“İslam’ın Devlet Talebi ve Hedefi Yoktur!” İddiaları,
İFTİRADIR VE DİN TAHRİBATIDIR
İslam’ı; kapitalist ve sosyalist rejimlerin veya diktatörlüklerin aksesuarı olarak kullanmak isteyen şeytani kesimler: “Hz. Peygamberin bir devlet kurmak için görevli kılınmadığını ve İslam’ı yaşamak için bir devlete ihtiyaç duyulmadığını” ortaya atmışlardır. Bu iddialar, Kur’an’ın hikmetine ve Resulûllah’ın hedeflerine tamamen aykırı saptırmalar ve safsatalardır. Son zamanlarda Mustafa İslamoğlu gibi bazı bilgiçlik budalalarının; “Yürek Devleti”, “Kalpleri fethetme ve güzel ahlakı yerleştirme seferberliği” gibi cafcaflı laflar arkasında, İslam’ın Kâmil Sistem, Adil Düzen, Fadıl Devlet ve Hükümet kavramlarını ve kurumlarını laçkalaştırma ve gereksiz sayma çabaları yoğunlaşmıştır. Bütün bunlar, aslında bir zamanlar Fetullah Gülen’e yaptırılmaya çalışılan ve yine bu maksatla AKP’yi Milli Görüş’ten koparıp iktidara taşıyan, malum ve mel’un odakların dayattığı “Ilımlı İslam” sapkınlığının farklı yansımalarıdır. Bu adamlara sormak lazımdı: Kur’an’ın, “Sizin için kısasta (haksız yere öldürdüğü kişiye karşı katilin idam olunması hükmünün uygulanmasında) hayat vardır” gibi emirlerini, eğer Adil bir Devlet yoksa kim uygulayacaktır? Bu iş; mahalle meclislerine, cami cemaatine veya kabile reislerine mi bırakılacaktır. Hak ve adaleti esas alan bir devletin olmadığı yerde, fertler ve aşiretler mi bu hükümleri tatbikata koyacaktır?

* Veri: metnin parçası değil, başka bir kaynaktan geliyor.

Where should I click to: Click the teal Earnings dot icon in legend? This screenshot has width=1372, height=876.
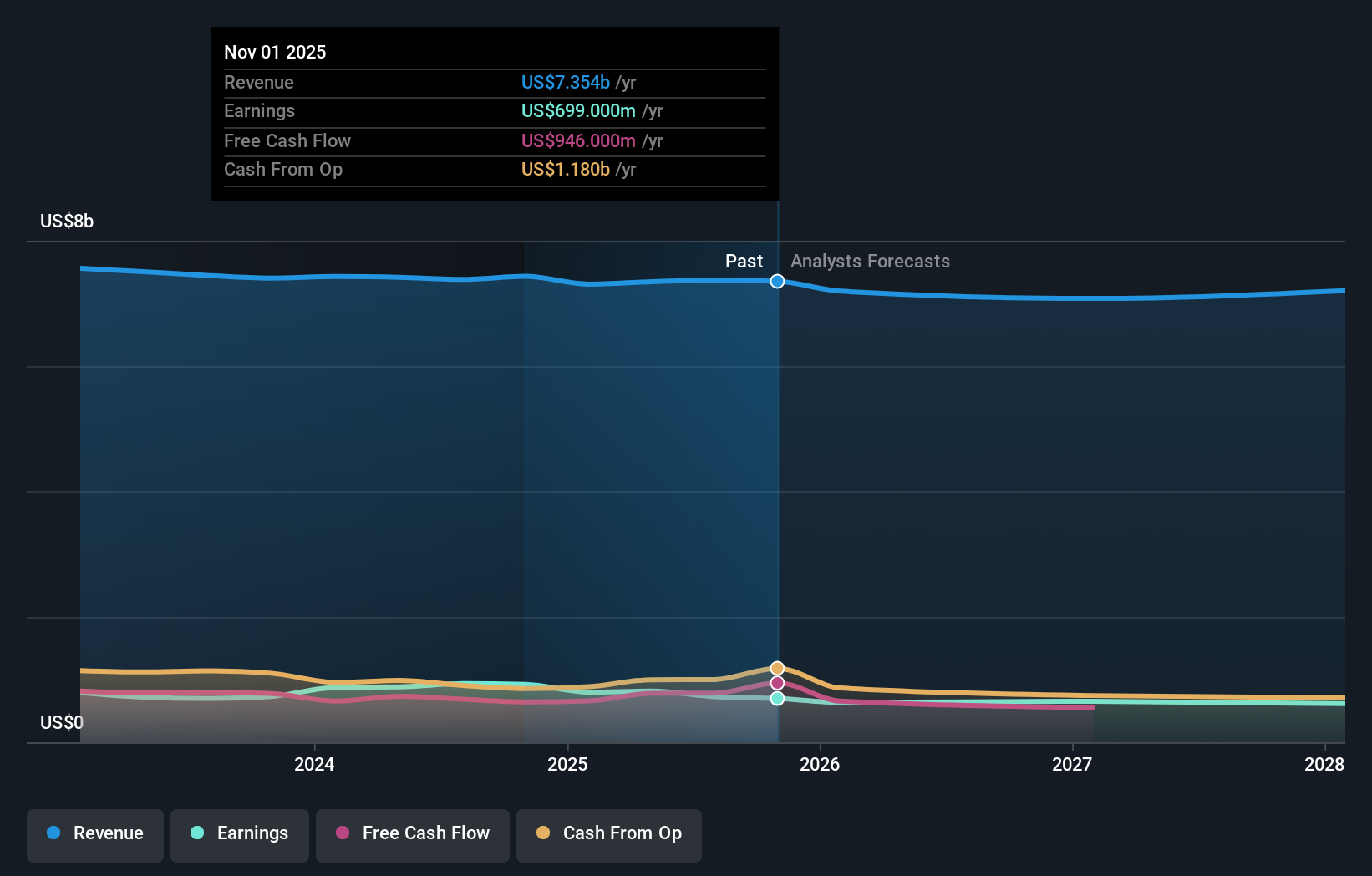(196, 833)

“Allah, içinizden iman edenlere ve salih ameller işleyenlere (şunları) va’ad etmiştir: Hiç şüphesiz onlardan öncekileri nasıl ‘güç ve iktidar sahibi’ kıldıysa, onları da yeryüzünde ‘güç ve iktidar sahibi’ kılacak, kendileri için seçip beğendiği dinlerini kendilerine yerleşik kılıp sağlamlaştıracak ve onları korkularından sonra güvenliğe çevirip (huzura ulaştıracaktır. Çünkü) Onlar, yalnızca Bana ibadet yaparlar (her hususta Kur’ani kuralları esas alırlar) ve Bana hiçbir şeyi ortak koşmazlar. Kim bundan sonra inkâr ederse, işte onlar fasıkların ta kendileridir.” (Nur: 55) ayeti, Müslümanların etkili, yetkili, otoriteli ve organizeli bir devlet düzeni kurmaları gereğine işaret buyurmakta, bu yöndeki çabaları başarıya ulaştırmanın İlahi bir vaat olduğu hatırlatılmakta ve devletsiz hâkimiyet ve hürriyetin mümkün olmayacağı vurgulanmaktadır.

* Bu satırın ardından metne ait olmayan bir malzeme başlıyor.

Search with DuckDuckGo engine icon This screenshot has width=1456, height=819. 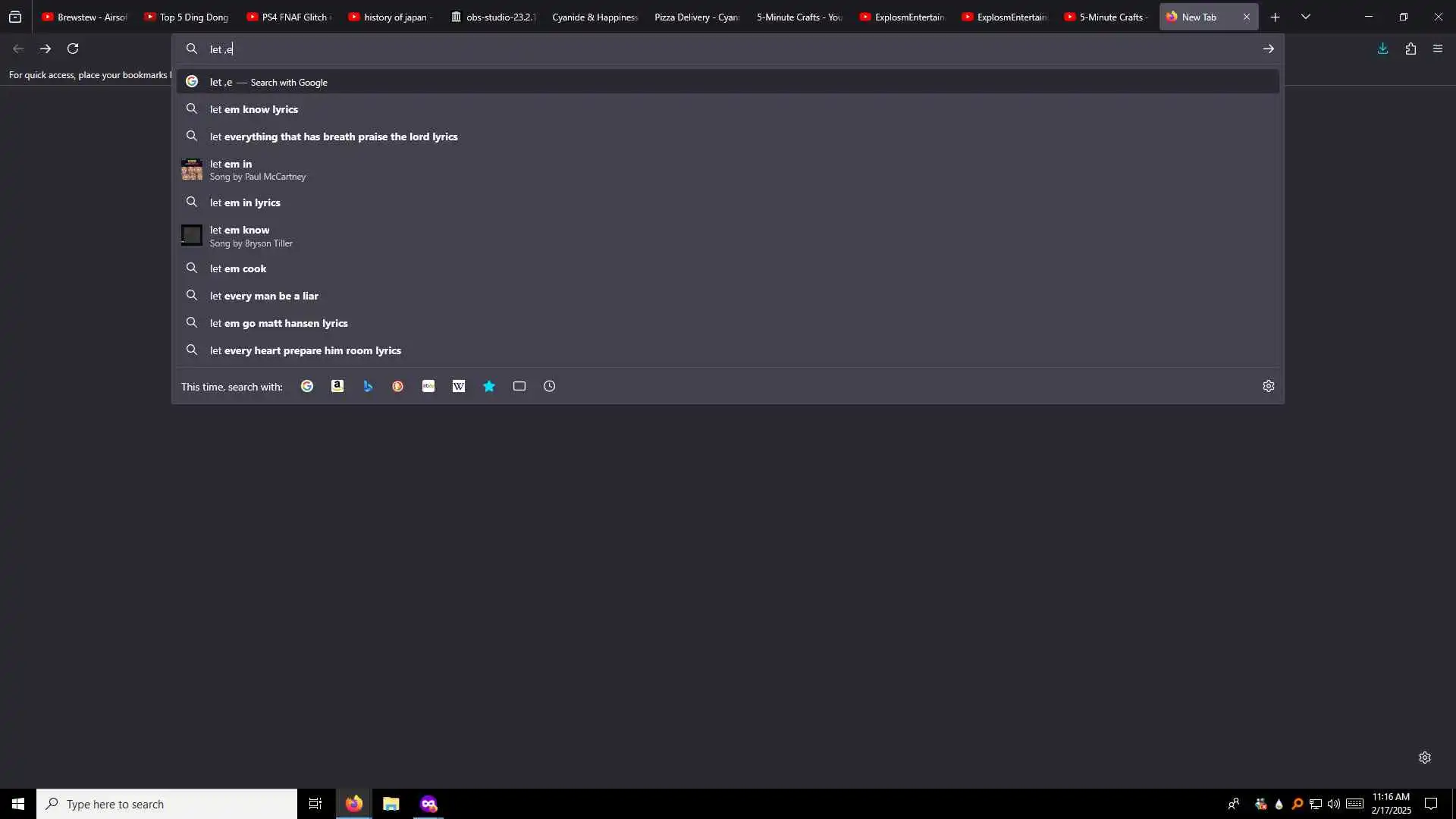click(398, 386)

“(Ey Resulûm) Sana indirilen (Kur’an’a) ve Senden önce gönderilen (Kitaplara), sözde inandıklarını öne süren (sahtekâr münafıkları) görmez misin? Ki bunlar, (hak ve adalet ölçüleriyle değil) tağutun önünde (zalim ve bâtıl düzenlerin kurum ve kurallarıyla) muhakeme olunmak (şeytan fikirli Yahudi ve Hristiyanların hükmü altında yaşamak) istemektedirler?! Oysa (mü’min ve Müslüman sayılmak için) onu (tağutu ve süper güç putunu) red ve inkâr etmekle emrolunmuşlardır. Şeytan onları derin ve dönüşü olmayan bir sapıklığa sürüklemek istemektedir.” (Nisa: 60) ayetinde, “Tağut”ların, yani İslam dışı ve Kur’an’a aykırı devlet nizamlarının hükmüne ve himayesine razı olmanın, Adil bir Düzeni kurma amacı taşımamanın, açıkça münafıklık ve sapkınlık olduğu beyan buyrulmaktadır.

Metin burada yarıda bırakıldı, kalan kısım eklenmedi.